According to European laws, all the legal court proceedings have to be anonymized before publishing them or for audits. Currently, this is being done manually by interns & other lawyers. The time required for this process could be drastically reduced by the use of software like [Redacted].
What it does
We present a desktop app, [Redacted] that could be used to anonymize documents. [Redacted] recommends the personally identifiable information that needs to be removed for the document to be ready for publishing. In addition, there is an option to manually change some of the annotations provided by [Redacted]. This information is fed back into the model which helps in improving the model.
All this happens on your local machine (cross-platform on Mac OS, Windows & GNU/Linux) without leaking any data out of your machine to the cloud (or the big corporations).
How we built it
We built a cross-platform desktop app using Electron.
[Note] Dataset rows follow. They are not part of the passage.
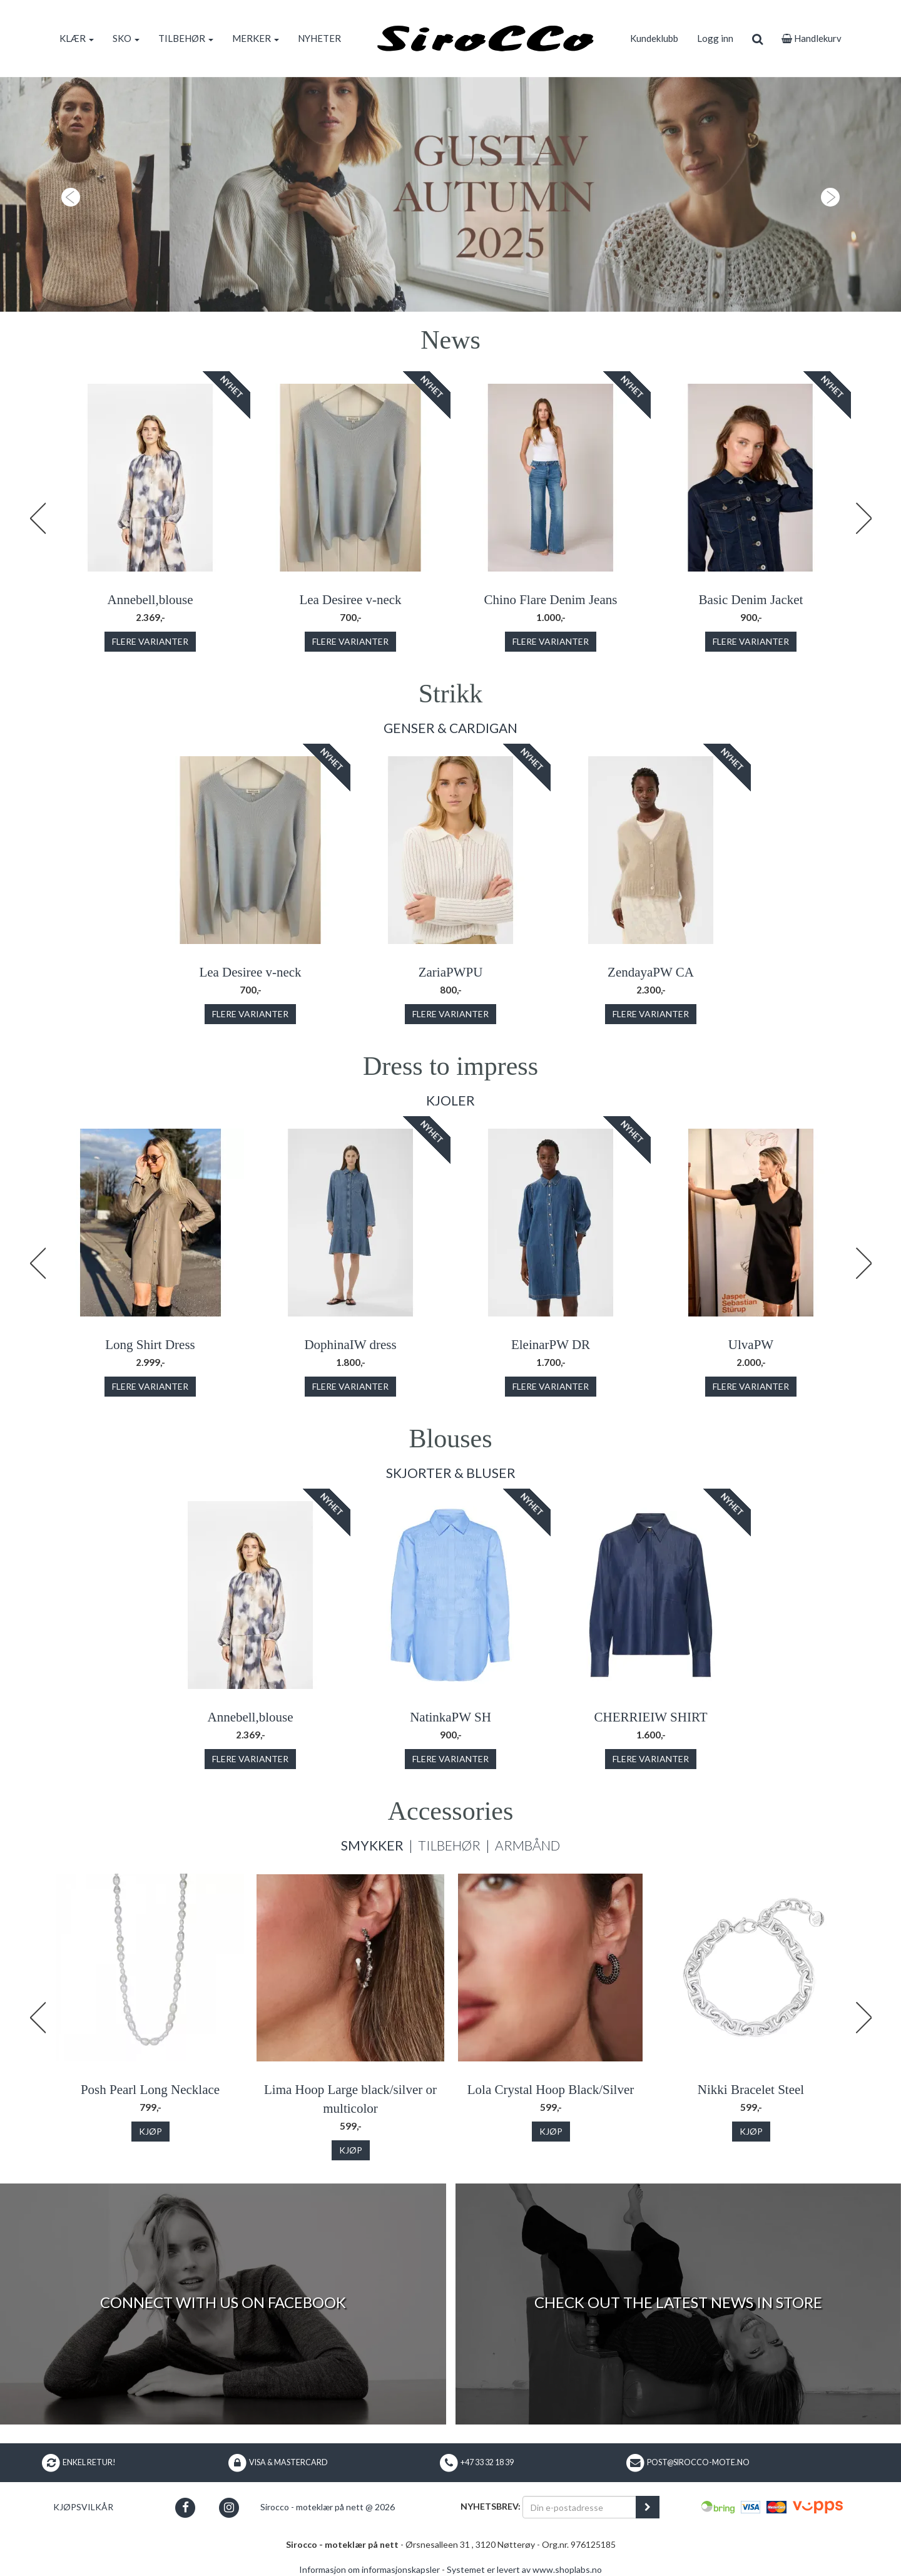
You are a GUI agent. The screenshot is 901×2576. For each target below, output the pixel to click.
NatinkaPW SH (450, 1717)
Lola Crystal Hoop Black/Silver (550, 2089)
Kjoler (450, 1100)
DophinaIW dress (350, 1344)
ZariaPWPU (451, 972)
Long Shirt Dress (150, 1344)
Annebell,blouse (150, 599)
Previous (37, 518)
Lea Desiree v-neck (350, 599)
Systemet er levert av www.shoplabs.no (524, 2569)
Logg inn (715, 38)
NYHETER (319, 38)
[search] (757, 38)
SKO (126, 38)
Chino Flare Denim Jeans (551, 599)
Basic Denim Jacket (751, 599)
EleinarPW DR (550, 1344)
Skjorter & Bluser (451, 1472)
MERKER (255, 38)
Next (863, 518)
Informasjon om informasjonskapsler (369, 2569)
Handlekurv (811, 38)
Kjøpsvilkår (83, 2507)
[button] (67, 194)
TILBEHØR (185, 38)
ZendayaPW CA (651, 972)
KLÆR (76, 38)
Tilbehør (449, 1845)
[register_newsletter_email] (647, 2507)
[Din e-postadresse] (579, 2507)
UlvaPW (750, 1344)
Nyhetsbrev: (491, 2506)
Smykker (372, 1845)
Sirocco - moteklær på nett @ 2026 (327, 2507)
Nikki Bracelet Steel (751, 2089)
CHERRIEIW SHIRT (651, 1717)
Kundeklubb (654, 38)
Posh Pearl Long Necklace (150, 2089)
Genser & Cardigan (450, 728)
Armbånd (527, 1845)
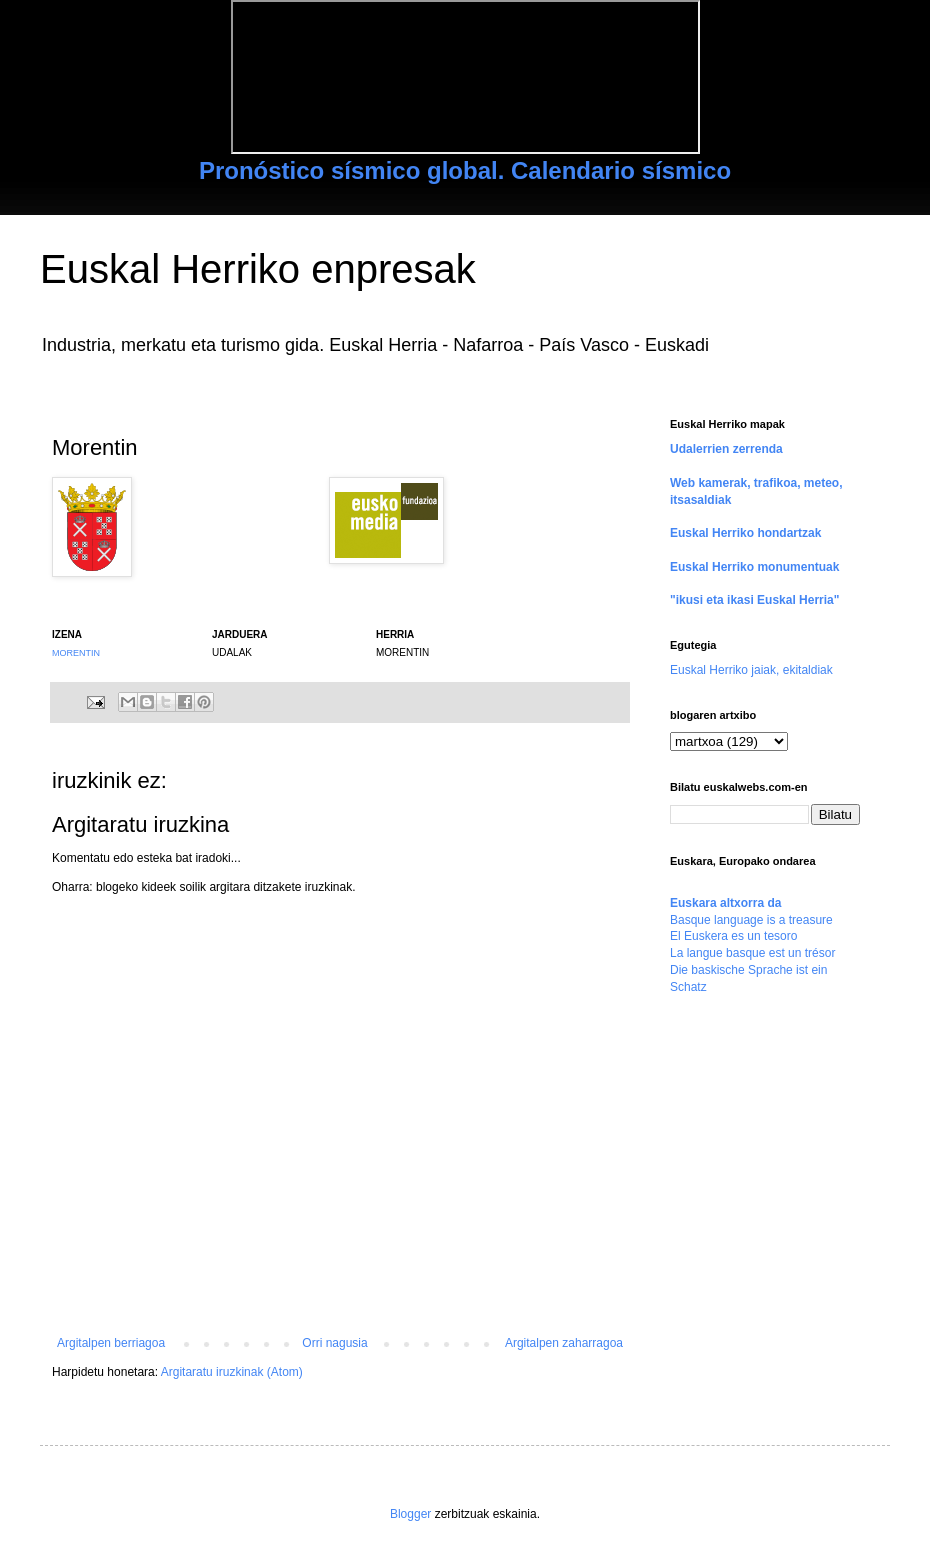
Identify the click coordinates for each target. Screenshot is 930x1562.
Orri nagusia (334, 1343)
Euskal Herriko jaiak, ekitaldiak (751, 670)
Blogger (410, 1514)
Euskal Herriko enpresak (258, 269)
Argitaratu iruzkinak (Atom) (232, 1372)
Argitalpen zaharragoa (564, 1343)
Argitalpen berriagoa (111, 1343)
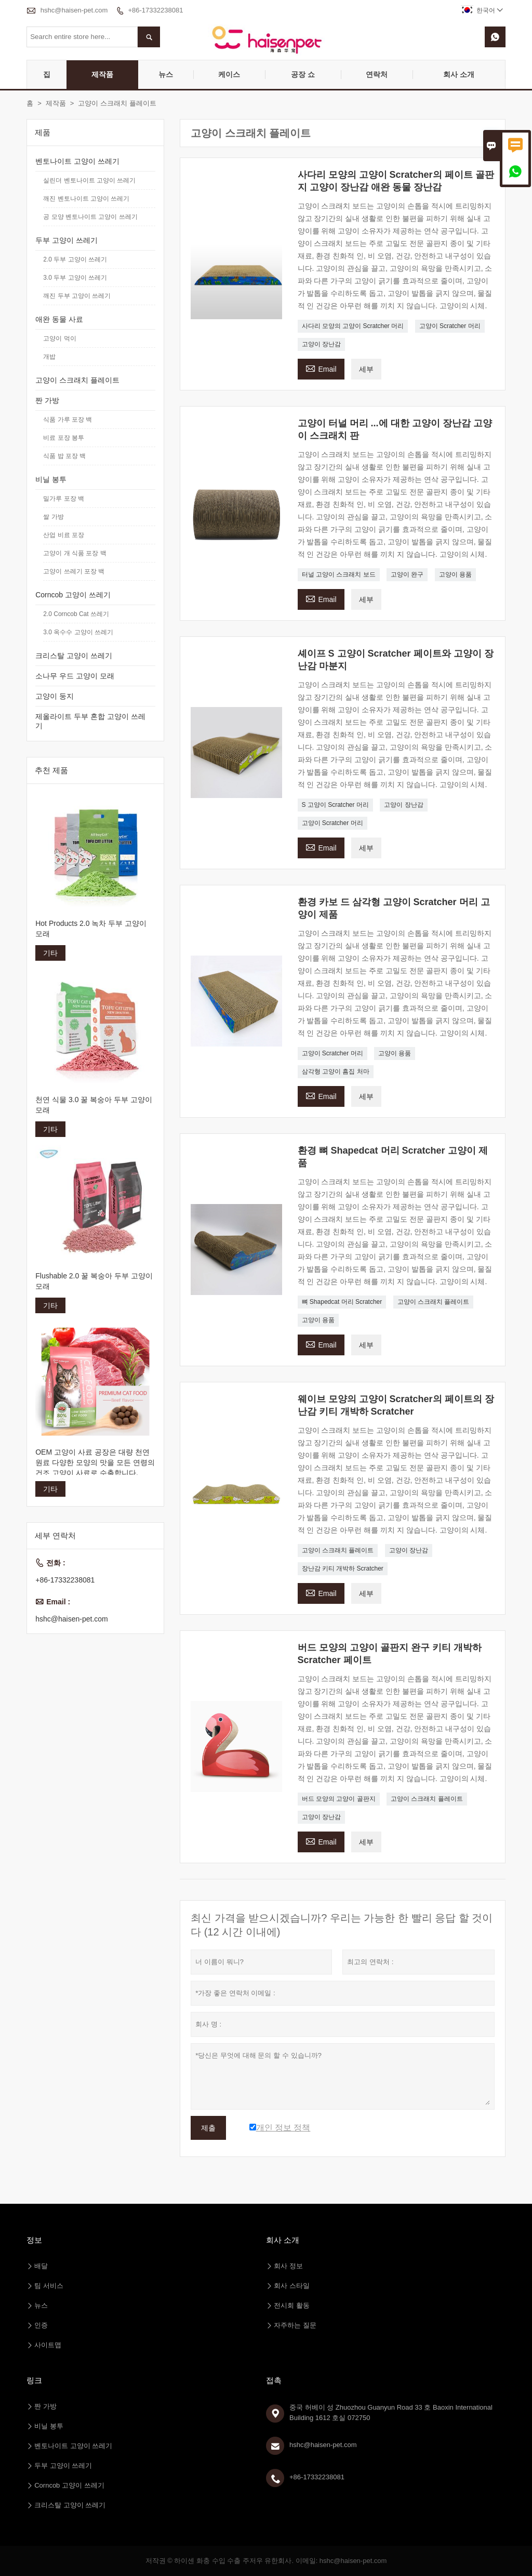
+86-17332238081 (155, 10)
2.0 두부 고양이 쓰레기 (75, 259)
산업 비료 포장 (63, 535)
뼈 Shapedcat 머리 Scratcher (342, 1301)
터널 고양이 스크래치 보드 (339, 574)
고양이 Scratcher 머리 (450, 326)
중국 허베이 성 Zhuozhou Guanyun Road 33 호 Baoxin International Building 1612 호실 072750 (391, 2412)
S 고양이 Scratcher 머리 (335, 804)
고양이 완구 (407, 574)
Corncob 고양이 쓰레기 (73, 595)
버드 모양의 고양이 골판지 (339, 1798)
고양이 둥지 (54, 696)
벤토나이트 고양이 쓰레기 (77, 161)
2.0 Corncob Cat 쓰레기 (76, 614)
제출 (208, 2128)
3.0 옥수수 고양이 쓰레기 (78, 632)
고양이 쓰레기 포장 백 (73, 571)
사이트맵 (47, 2345)
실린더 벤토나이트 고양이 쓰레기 (89, 180)
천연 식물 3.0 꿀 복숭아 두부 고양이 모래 (93, 1104)
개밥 (49, 356)
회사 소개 (458, 74)
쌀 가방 (53, 516)
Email (321, 367)
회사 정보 (288, 2266)
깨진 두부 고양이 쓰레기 (77, 295)
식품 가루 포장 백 (67, 419)
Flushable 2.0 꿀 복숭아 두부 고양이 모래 (94, 1281)
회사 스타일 (292, 2286)
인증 (41, 2325)
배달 (41, 2266)
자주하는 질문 (295, 2325)
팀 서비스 (48, 2286)
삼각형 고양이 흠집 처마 (335, 1071)
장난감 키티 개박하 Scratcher (342, 1568)
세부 (366, 369)
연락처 (377, 74)
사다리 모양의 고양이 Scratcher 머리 (353, 326)
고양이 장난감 (321, 344)
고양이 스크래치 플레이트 (433, 1301)
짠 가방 (47, 400)
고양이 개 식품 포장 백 (74, 553)
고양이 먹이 (59, 338)
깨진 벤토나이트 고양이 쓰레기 (86, 198)
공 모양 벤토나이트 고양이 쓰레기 (90, 216)
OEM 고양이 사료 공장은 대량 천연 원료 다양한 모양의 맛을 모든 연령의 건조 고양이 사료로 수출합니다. (94, 1462)
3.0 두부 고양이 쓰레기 (75, 277)
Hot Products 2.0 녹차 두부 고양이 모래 (91, 928)
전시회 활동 (292, 2305)
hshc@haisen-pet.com (74, 10)
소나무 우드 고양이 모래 (74, 676)
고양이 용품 (455, 574)
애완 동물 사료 (59, 319)
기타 (50, 953)
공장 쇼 (303, 74)
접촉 (274, 2380)
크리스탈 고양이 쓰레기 (73, 655)
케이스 (229, 74)
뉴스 (165, 74)
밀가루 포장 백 (63, 498)
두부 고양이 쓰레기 (66, 240)
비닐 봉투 (50, 479)
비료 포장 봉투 (63, 437)
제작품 (102, 74)
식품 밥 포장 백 (64, 456)
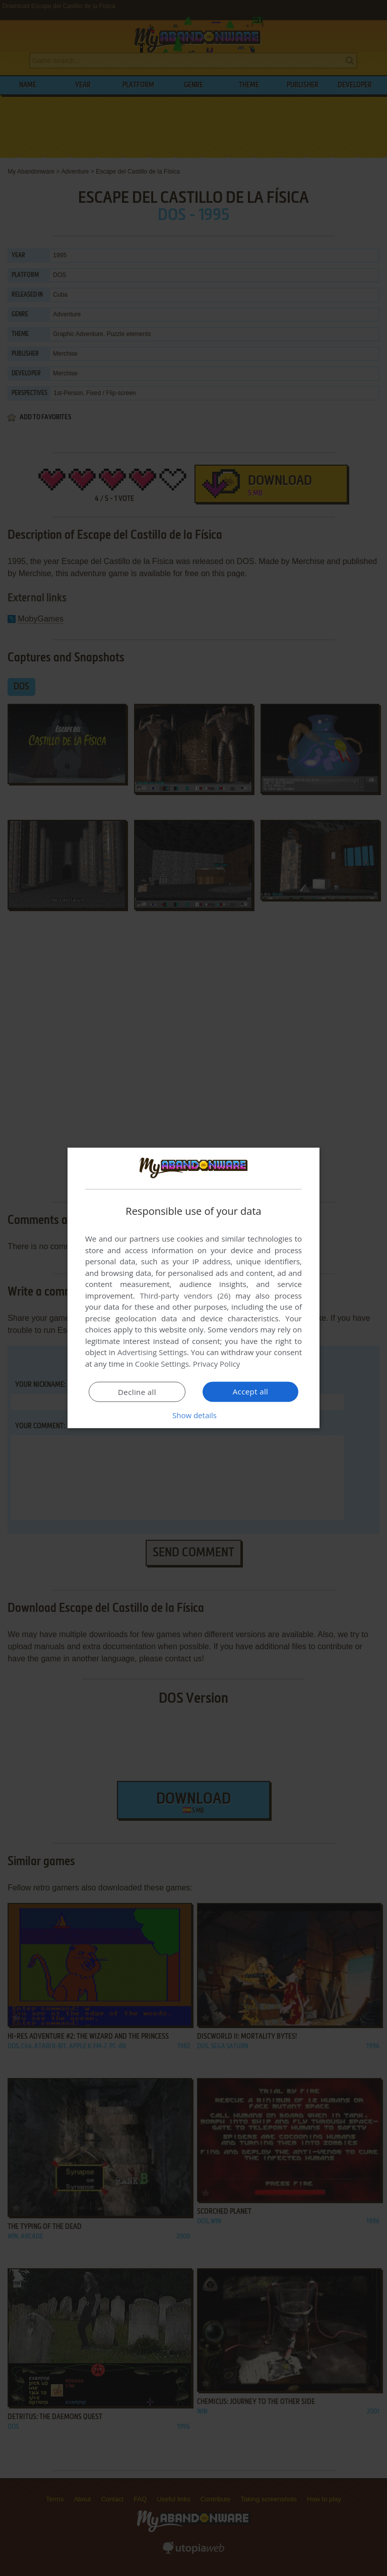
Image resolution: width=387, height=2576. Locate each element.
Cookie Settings (162, 1364)
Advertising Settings (152, 1352)
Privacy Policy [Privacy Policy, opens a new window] (216, 1364)
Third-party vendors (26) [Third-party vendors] (185, 1296)
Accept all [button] (251, 1391)
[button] (193, 1415)
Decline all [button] (137, 1392)
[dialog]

The frontend is developed using React with components for annotating PDF documents. The personally identifiable information to be removed is suggested by the machine learning model built using spaCy. The UI also allows you to make changes to the suggestion. These suggestions are used to improve the model through online learning. After the document is approved, the anonymized document can be exported for use. The whole backend including serving the model is developed using Flask in Python.
Challenges we ran into
- Getting the annotations to work on PDF was also very challenging.
Accomplishments that we're proud of
- Getting the cross-platform desktop app to work.
- The tool is quite friendly to use & close to commercial annotation software in terms of UX.
What we learned
- Anonymizing legal documents is labor-intensive & mostly manual.
What's next for [REDACTED]
- Testing it out on real-world use cases for Kellerhals Carrard, Swisslex, Schellenberg Wittmer & NKF.